Lavric-Horvat AHAS 10angl

Ana LAVRIČ, Jasna HORVAT

An Essay at Identification and Attribution of a Bishop's Portrait in the Collection of the National Museum of Slovenia in Ljubljana. Is it a portrait of the Ljubljana bishop Ernest Amadeus Attems by Caspar Franz Sambach?

During the preliminary works for a planned exhibition of portraits of the bishops of Ljubljana, a painting in the collection of the National Museum of Slovenia in Ljubljana that has been entered in the list of the museum items just as a portrait of a bishop aroused special attention. The present paper opens up the question of identification of the sitter and of attribution of the painting and suggests some possible answers.

Trying to identify the portrayed person without taking account of the concrete data about the painting, and trying to find him in the portrait gallery of the bishops of the former Holy Roman Empire, we discover a surprising resemblance to the count Johann Moritz Gustav von Manderscheid-Blankenheim (Blankenheim, 1676 – Prague, 1763), who, however, has not been known to have had any connections with the Slovenian lands. In the years 1722–1733 he headed the diocese in Wiener Neustadt, then he became the archbishop of Prague. His portrait, whose original whereabouts was in Wiener Neustadt but is now in St. Pölten, demonstrates such likeness to the facial features of the anonymous man in the Ljubljana painting that we could easily claim the two to be one and the same person.
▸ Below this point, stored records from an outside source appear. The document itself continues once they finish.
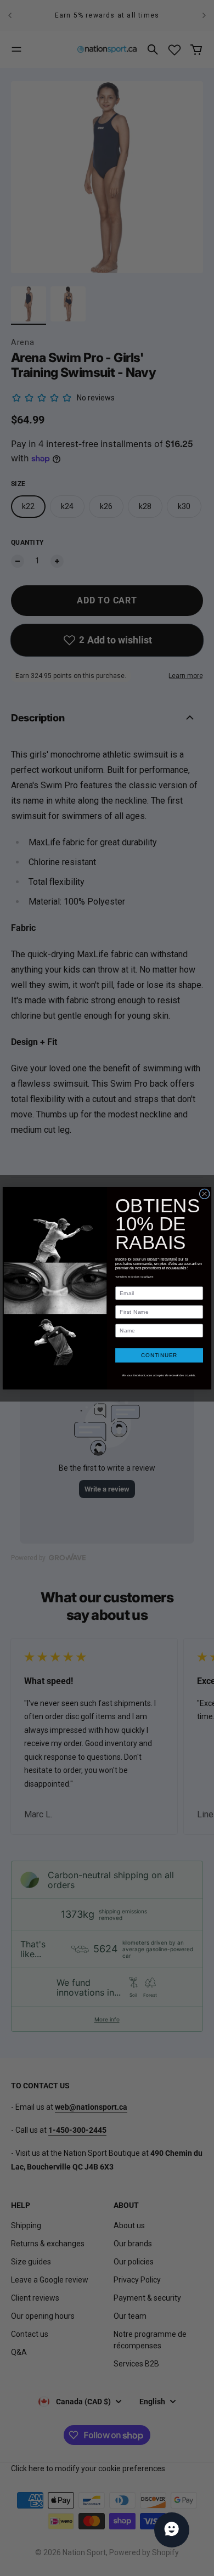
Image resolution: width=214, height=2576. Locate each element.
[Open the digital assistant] (171, 2529)
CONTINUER (159, 1355)
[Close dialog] (204, 1193)
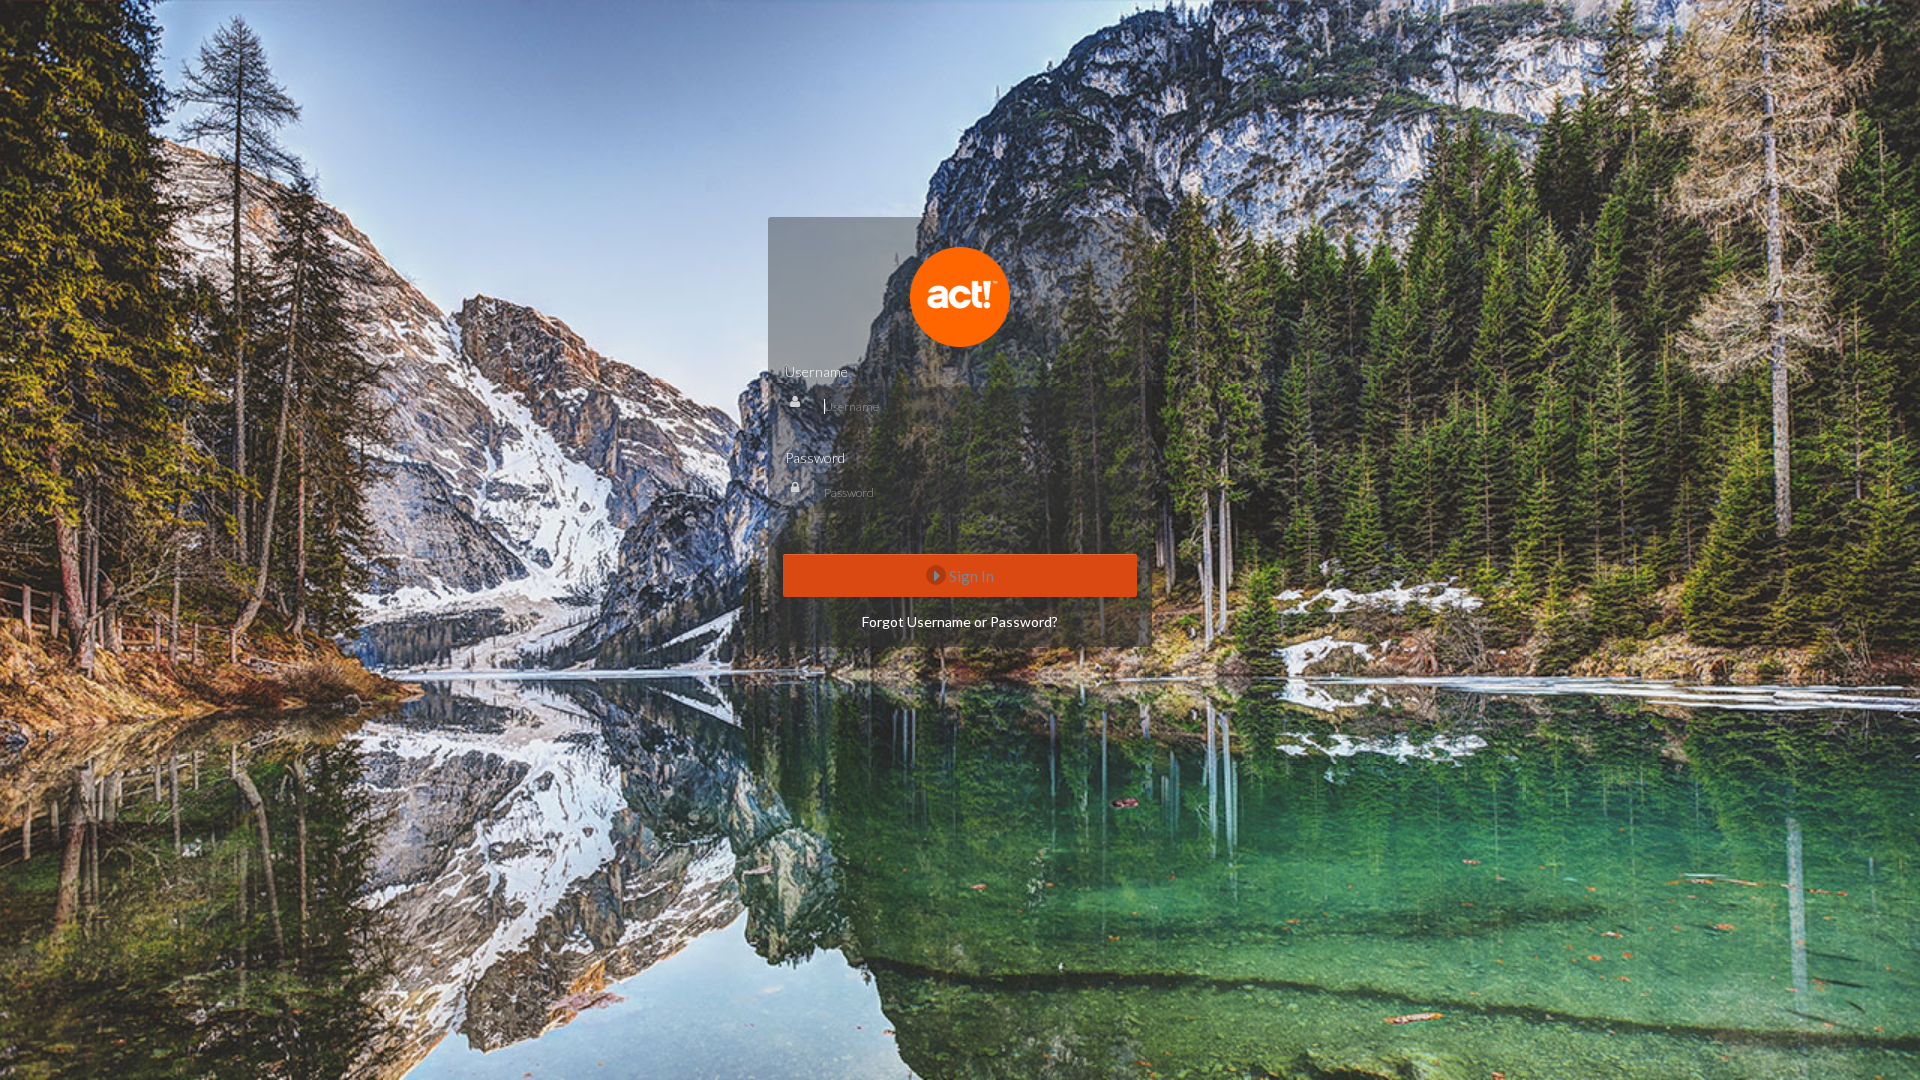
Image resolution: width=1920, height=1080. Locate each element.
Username (816, 371)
But the identification becomes problematic as soon as we begin to consider the provenance of the museum painting, which limits our deliberations to the area of the Ljubljana diocese.
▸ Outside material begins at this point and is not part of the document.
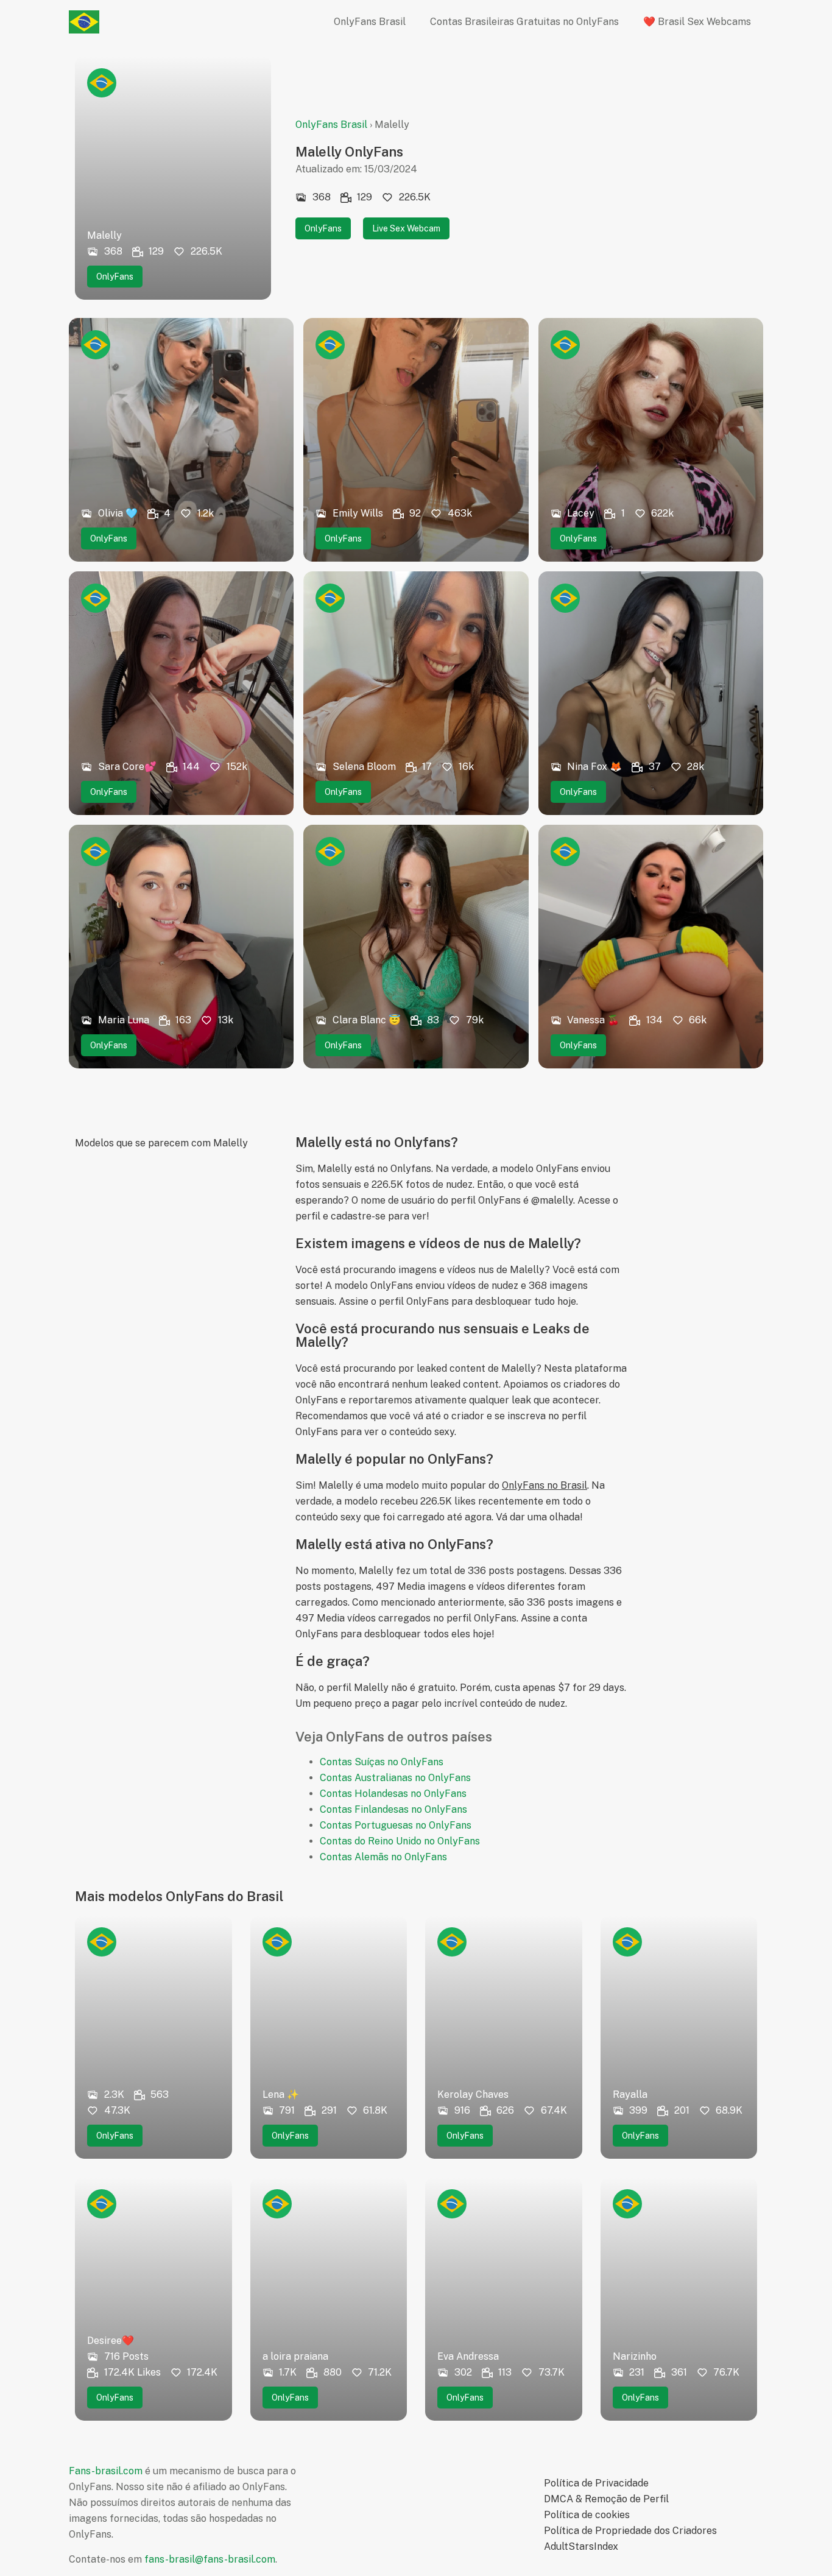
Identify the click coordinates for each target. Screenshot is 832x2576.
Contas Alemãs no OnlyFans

The National Museum acquired the painting after World War II from the Federal Collecting Centre, but it had been confiscated from the lawyer and art historian Marijan Marolt of Vrhnika, who in turn had obtained it from the painter Simon Ogrin, likewise of Vrhnika. According to the information given by Marolt the painting had come from the Slovenian part of Carinthia, where, in fact, no major ecclesiastical centres existed in which it would be reasonable to expect a portrait of a bishop in the grand manner. However, Gornji Grad is situated nearby, where the residence of the bishops of Ljubljana was in the past, so it can be assumed that the museum painting might have come from there. Hence it makes sense to try to find the sitter among the archbishops of Ljubljana.
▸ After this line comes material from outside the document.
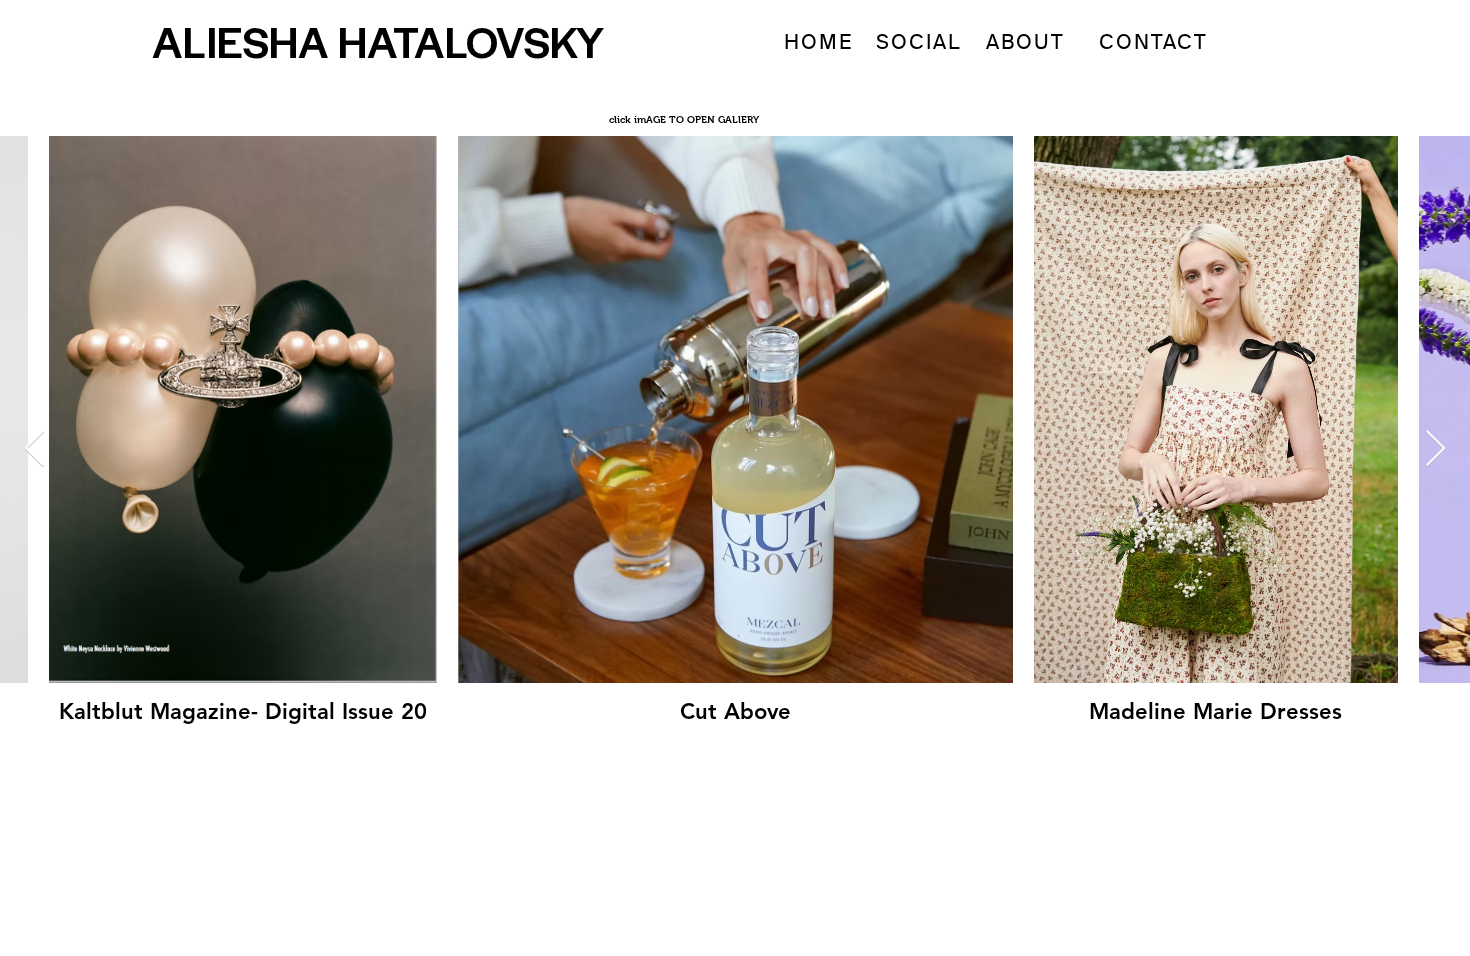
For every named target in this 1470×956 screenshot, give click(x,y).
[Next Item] (1435, 449)
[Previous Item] (34, 449)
After a thorough analysis of the materials, a hypothesis seems to be conditionally plausible, that the portrayed man is Ernest Amadeus Attems, the eighteenth bishop of the Ljubljana diocese (1742–1757). The supposition is grounded on the comparison with the only portrait of Attems known before, kept in the Ljubljana archiepiscopal palace, but being greatly inferior in quality to the museum piece, which makes the comparison very difficult. The full-length image of the standing bishop in festive vestments, painted schematically and with irregularities in proportions and perspective, gives an impression of a stouter figure than the one in the museum painting and there are also obvious differences in the rendering of the two heads. It is true that both faces are modelled in a similar way, they are lean and surrounded by identical fashionable wigs, but problematic is the nose which is much longer in the diocesan portrait and, as it seems, viewed from a different angle, possibly in order to intensify the representative appearance of the head in relation to the unproportionally tall body. In spite of the discrepancies, it is not possible to ignore a certain similarity between the two portraits, and the identification is furhter supported by the clear-white fur mozzetta without the black spots, worn by Attems alone of all the bishops of Ljubljana.

Because the museum painting is neither signed nor dated and because archival documents are equally silent about it, only stylistic comparison remains available in searching for the artist. The painter Valentin Metzinger of Ljubljana, who is documented to have worked for Attems, cannot be taken into consideration in spite of some similar details; however, the comparison with the oeuvre of the painter Caspar Franz Sambach (1715-1795) is at hand. On the commission from Attems he frescoed the Festsaal in the bishops' residence at Gornji Grad in 1755 and depicted his idealized image on the ceiling (Acta 6). Although portraiture has proved to be rather an exception in the hitherto known Sambach's output and none of the few portraits is painted in oil (for this reason Waltraut Kuba-Hauk even believes that Sambach did not tackle this field at all), the manner of the execution of the figure and costume in his “portrait” of Bishop Attems in the Gornji Grad residence nevertheless reveals a certain relatedness to the museum painting; and the latter, with the slim figure of the bishop in monumentally spread out vestments, is also reminiscent of Sambach's figures of saints in the scenes of glorification (for example, St. Martin in Ernstbrunn, St. John Nepomuk in Székesfehérvár and several figures in Margarethen am Moos) and his allegories (for example in Sloup). Also characteristic of Sambach are the posture of the figure, the reddish colour tint over the painting and the details with strong red reflections.

The above-presented arguments in favour of both the identification of the sitter and the attribution of the painting are certainly not sufficient to prove unquestionably the proposed hypothesis. Therefore a definite answer still remains to be sought.